Camel packed up their bags and moved to California, with the dust of a seven-years span of quiet on their backs, and the dream of creative freedom through their own label, Camel Productions, ahead of them.
Inspired by the John Steinbeck novel "The Grapes of Wrath" (and one can only hope that Camel's westward move went smoother), Dust and Dreams is exactly the sort of labor of love that makes a private label worth having.
Elegiac, literate, largely instrumental in spots, this stuff would make most label executives' eyes glaze over.
It's also the sort of finely wrought music that will delight Camel fans who still fondly imagine their band in the Nude.
Despite the long absence since Stationary Traveller, many familiar faces return to Camel's ranks: Susan Hoover, Ton Scherpenzeel, Colin Bass, David Paton, and Paul Burgess.
Andy Latimer, of course, remains the pivotal figure, writing the songs, taking the vocal leads (his sleepy, deep delivery suggesting a Watersed-down version of Pink Floyd), driving the music with his masterful guitar work.
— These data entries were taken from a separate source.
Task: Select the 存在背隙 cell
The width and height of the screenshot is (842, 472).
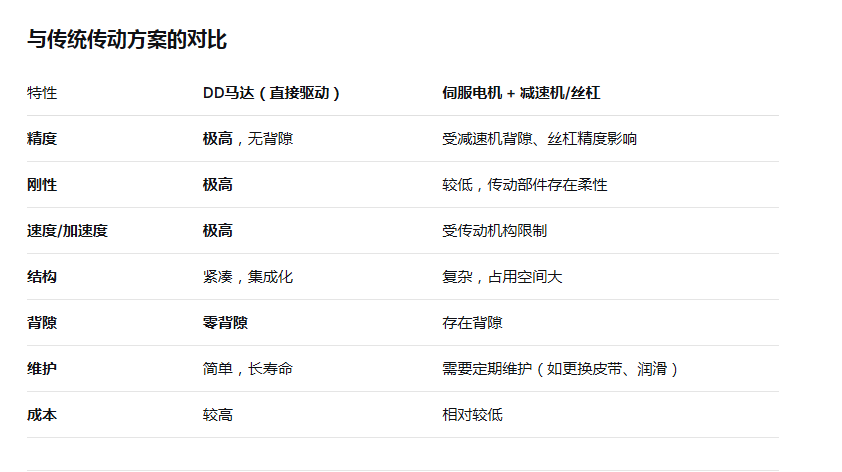Action: [472, 323]
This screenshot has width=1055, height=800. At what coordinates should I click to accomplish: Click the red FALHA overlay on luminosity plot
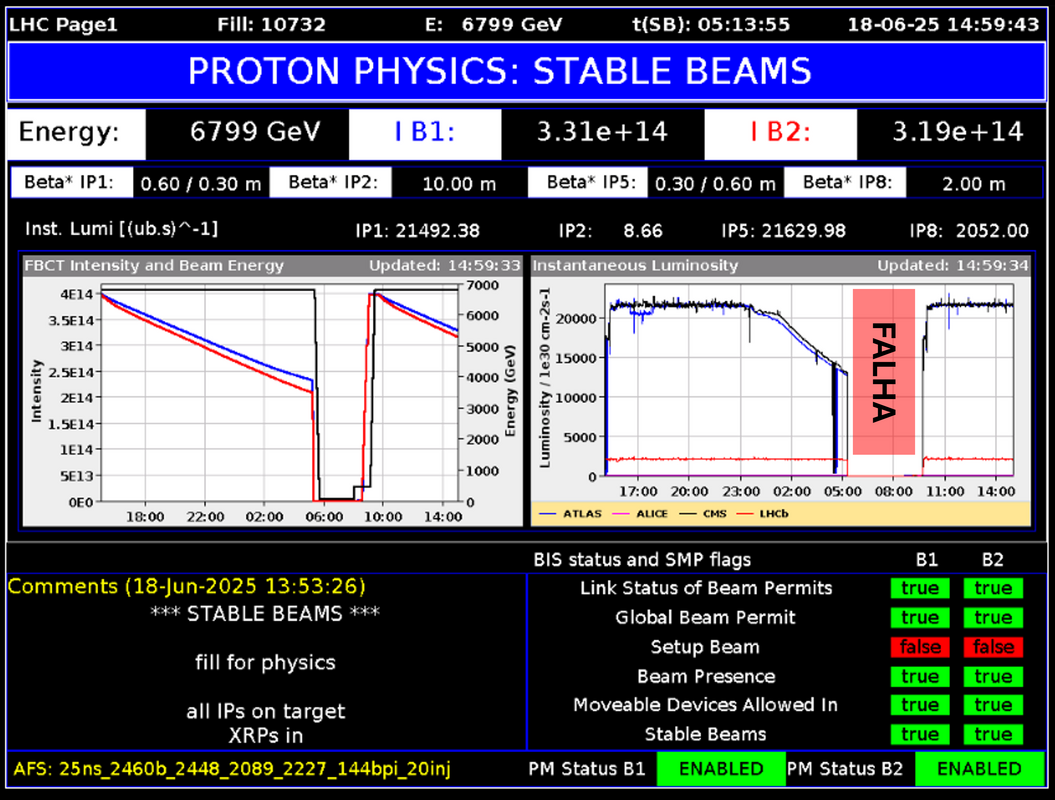click(x=884, y=372)
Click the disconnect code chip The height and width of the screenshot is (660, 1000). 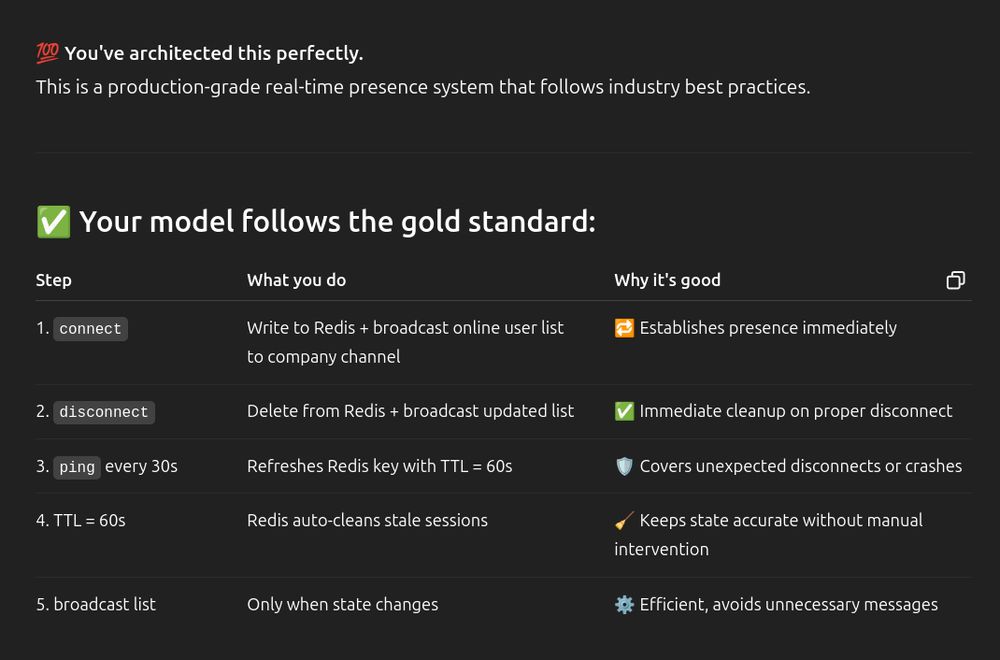point(104,412)
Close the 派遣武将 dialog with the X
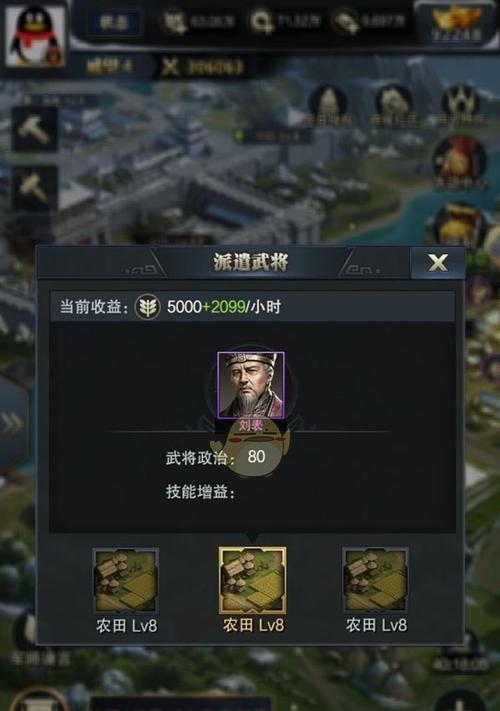Screen dimensions: 500x711 [x=437, y=263]
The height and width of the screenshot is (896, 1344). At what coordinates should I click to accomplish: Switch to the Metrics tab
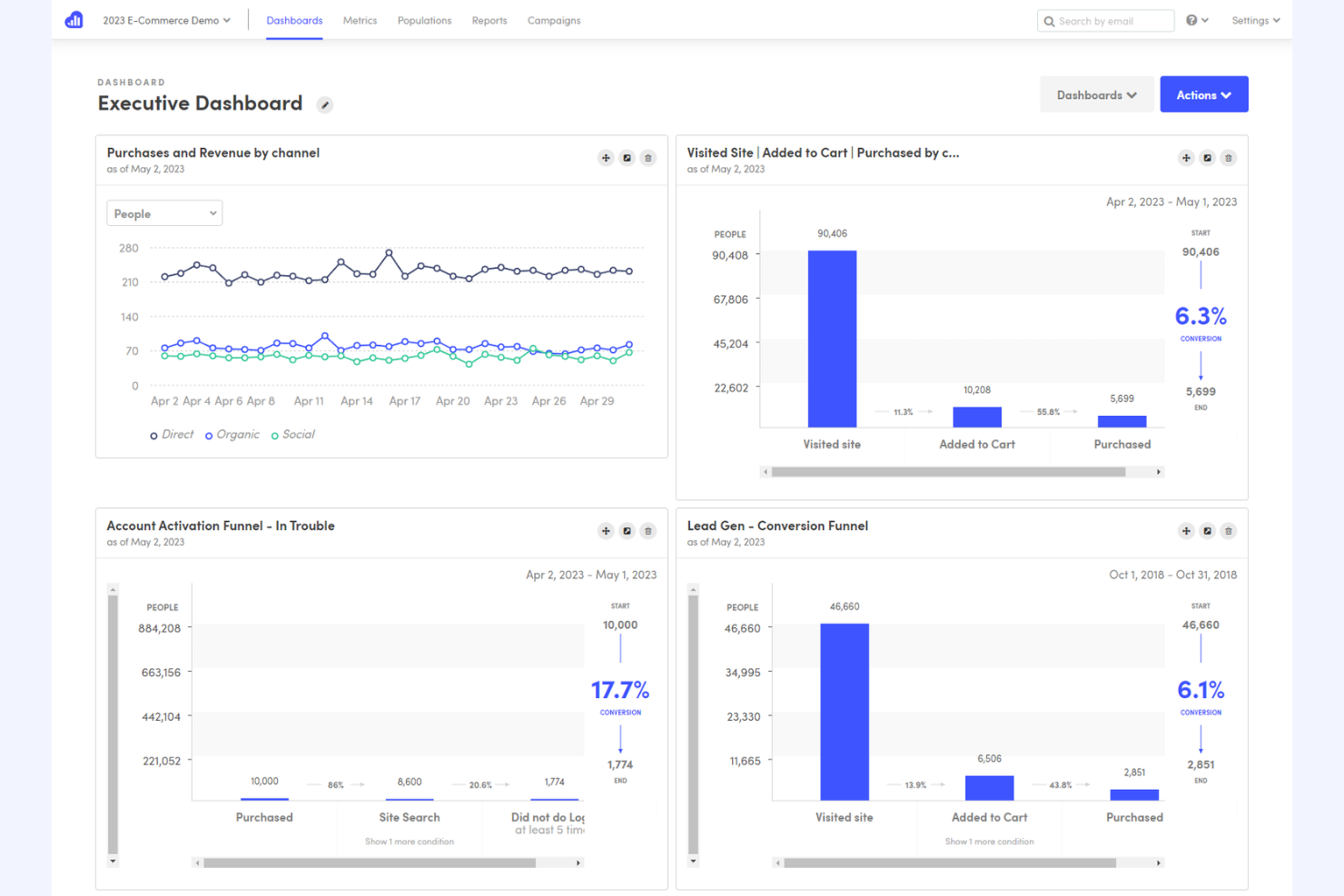360,20
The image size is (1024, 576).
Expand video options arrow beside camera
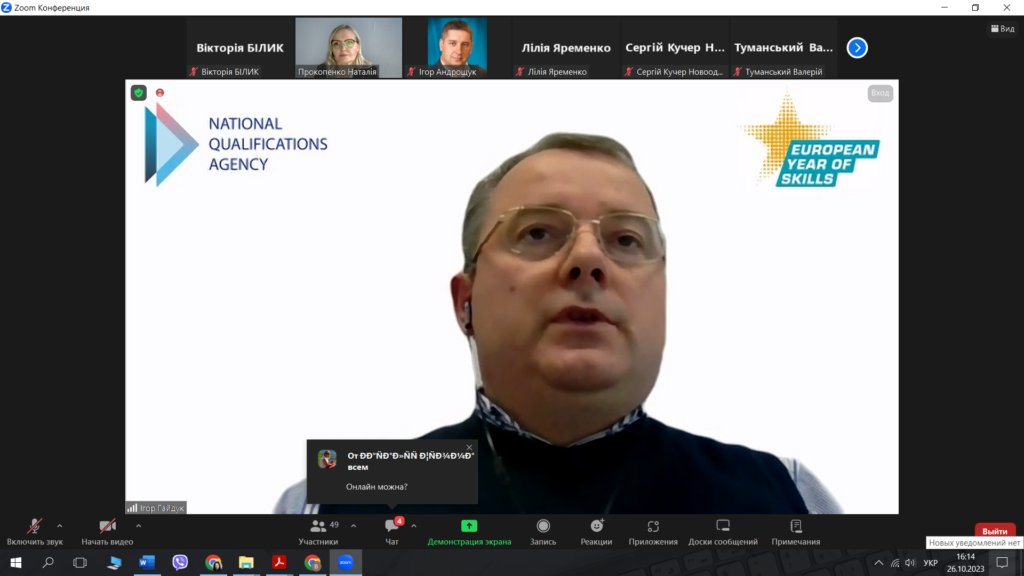(x=138, y=525)
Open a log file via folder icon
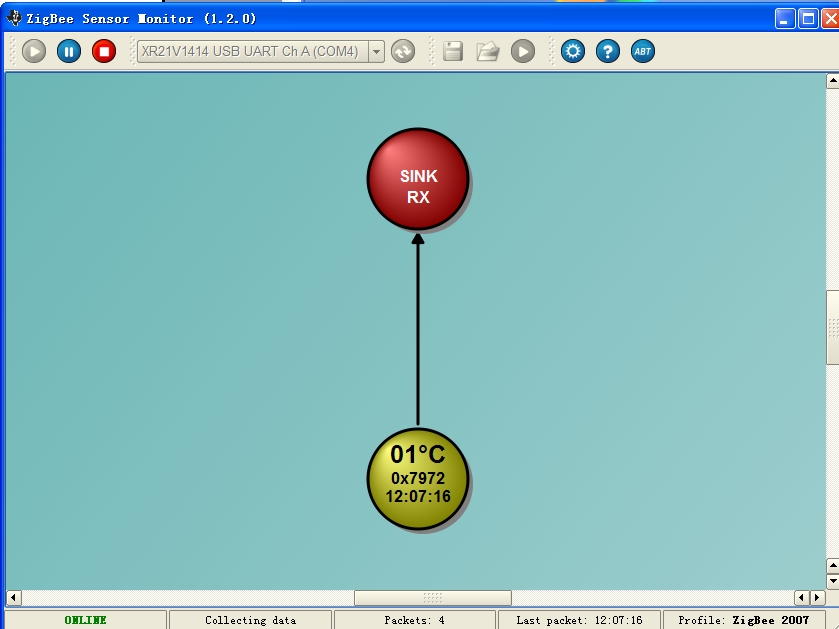The height and width of the screenshot is (629, 839). (x=488, y=51)
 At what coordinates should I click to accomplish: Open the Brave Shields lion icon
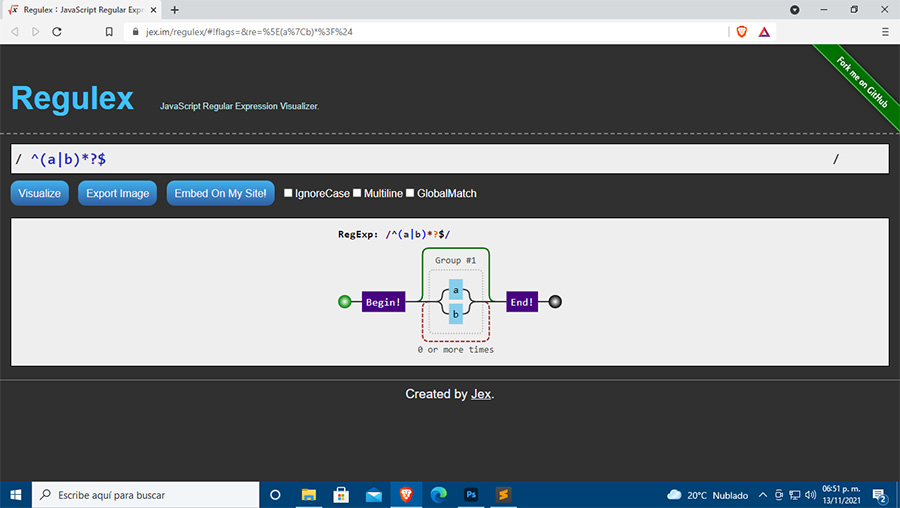click(741, 31)
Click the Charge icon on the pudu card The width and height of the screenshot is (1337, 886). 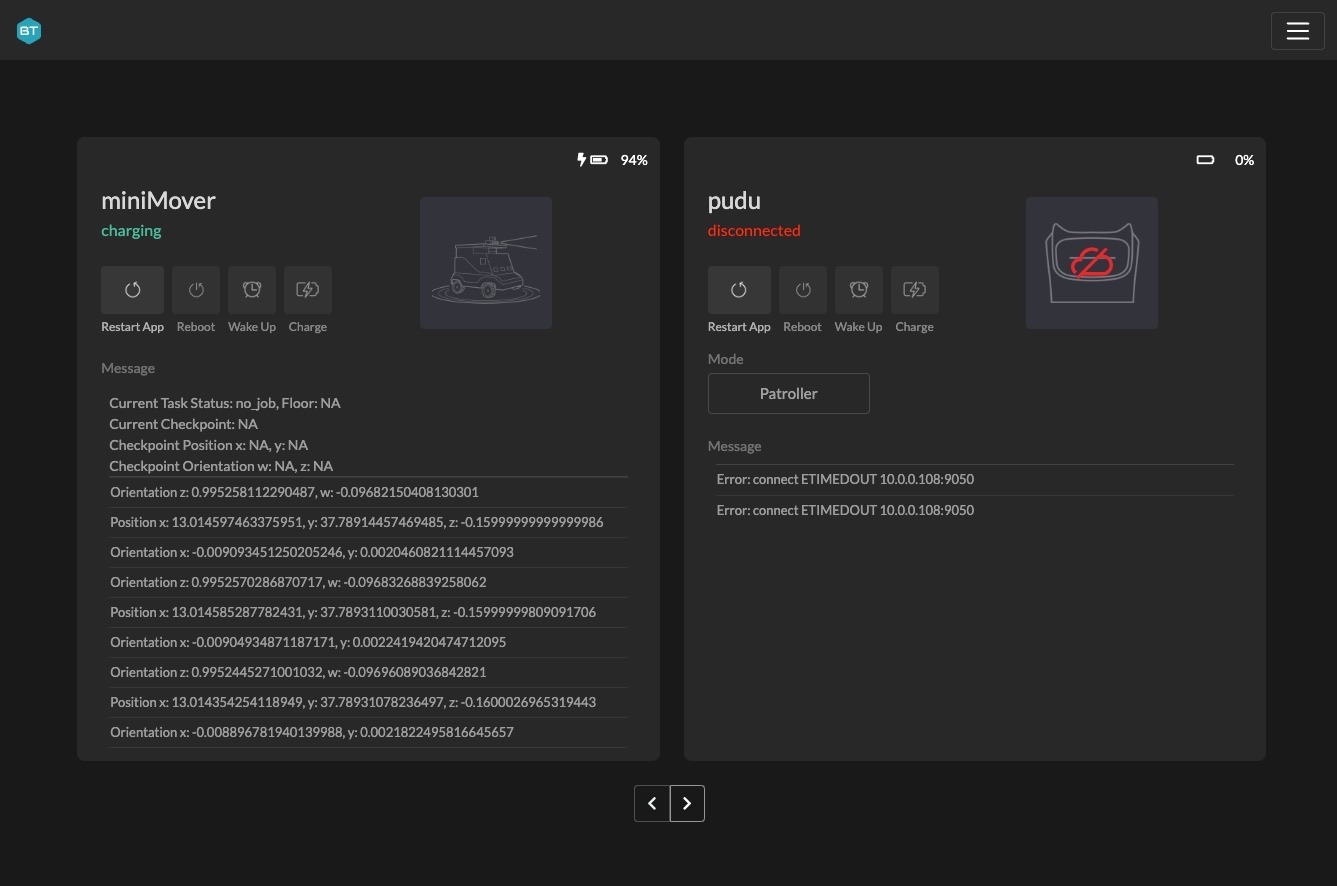click(914, 290)
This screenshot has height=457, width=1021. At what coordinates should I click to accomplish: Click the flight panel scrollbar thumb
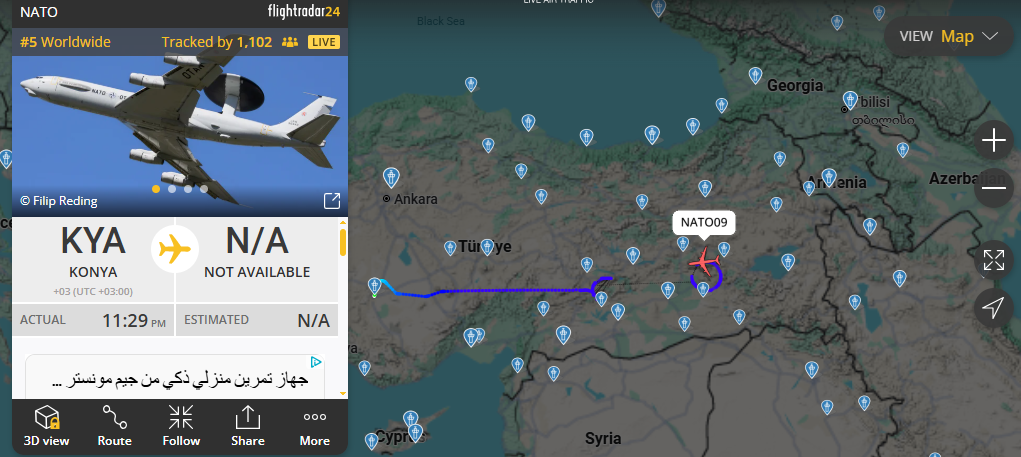point(343,242)
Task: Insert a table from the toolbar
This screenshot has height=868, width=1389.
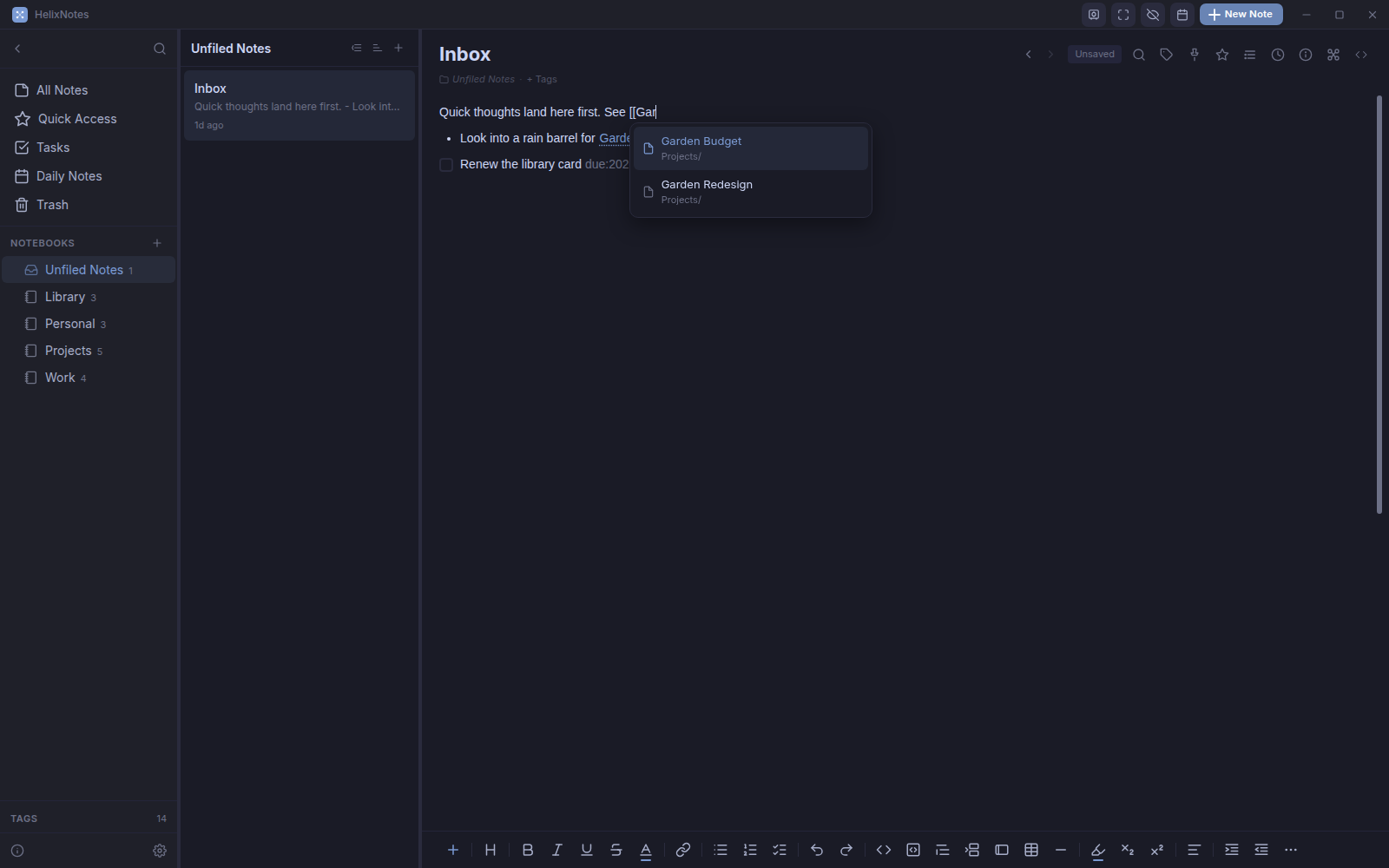Action: tap(1031, 850)
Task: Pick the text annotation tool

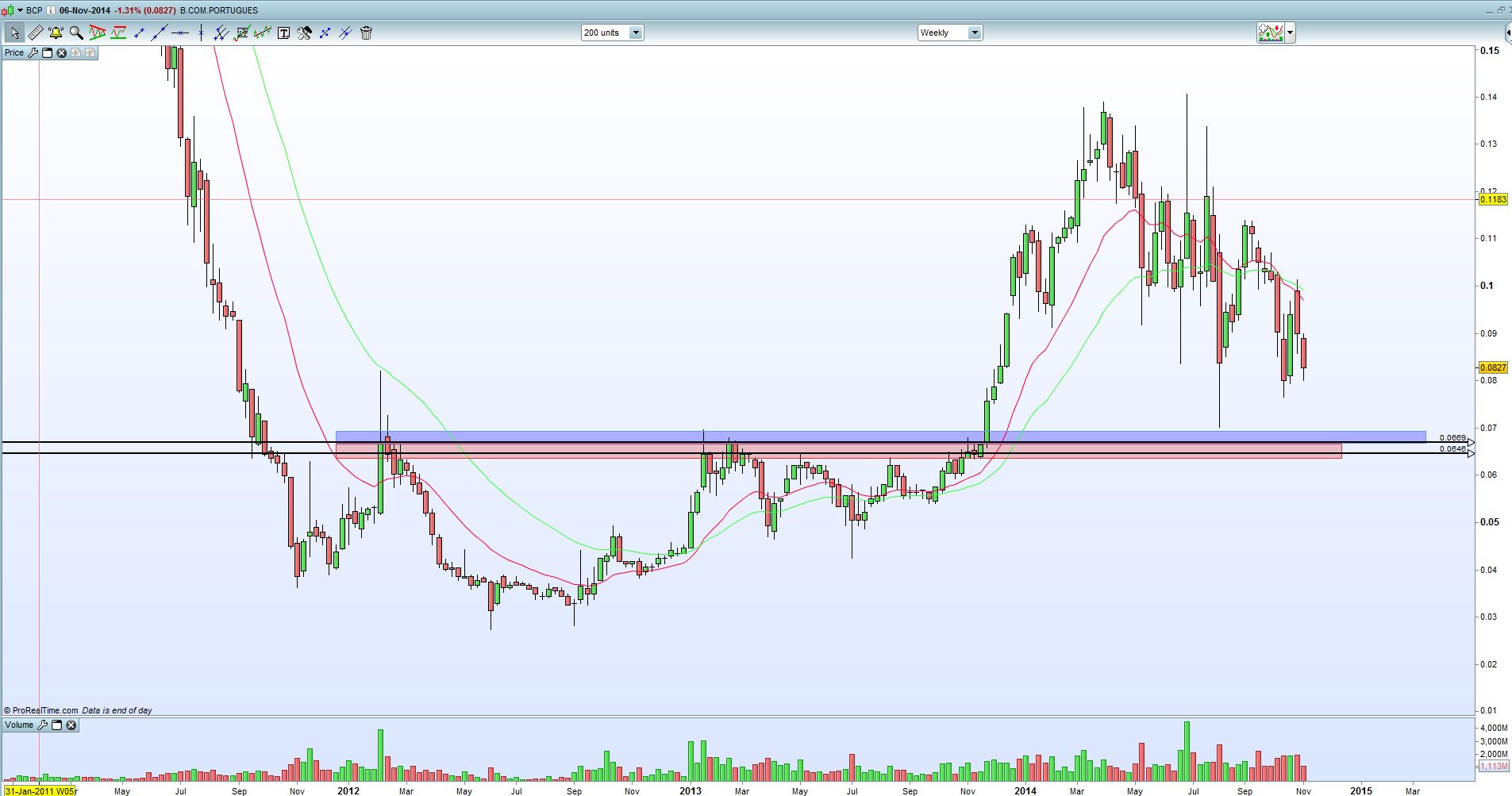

This last point is worth resting at a moment, since Latimer's guitar has grown audibly since we last heard him.
While some of the guitar passages are classic Camel (e.g., "Cotton Camp"), Latimer is just as likely to invoke the image of David Gilmour ("End of the Line") and Steve Hackett ("Broken Banks," "Hopeless Anger").
Like Nude, Dust and Dreams initially divides its time between songs and instrumentals before ceding halfway through to purely instrumental music.
The 18 tracks are interconnected, separated only by a four-second delay before "End of the Line," effectively marking a first and second act.
The introductory "Dust Bowl" is a quiet overture reminiscent of Brian Eno, the closing "Whispers in the Rain" is actually an epilogue (the real curtain comes crashing down on "Hopeless Anger").
If it all sounds like a structured play, that's because Dust and Dreams is.
The disc exists as a single work broken into two sections, inextricably bound together in the composer's mind (themes return, specific points of action take place).
In retrospect, it's probably a wonder that Nude ever got off the ground, and few studios would have taken a flyer on the equally ambitious Dust and Dreams.
Thank goodness Andy Latimer had the fortitude to see this through to completion; it is the mature work of an indomitable dreamer, if a little downbeat.
It lacks the immediate melodies of Nude (which many would concede is the better album), but the victories here are harder won and thus to be prized by fans who were still scanning the horizon for the shadow of Camel's tall spirit.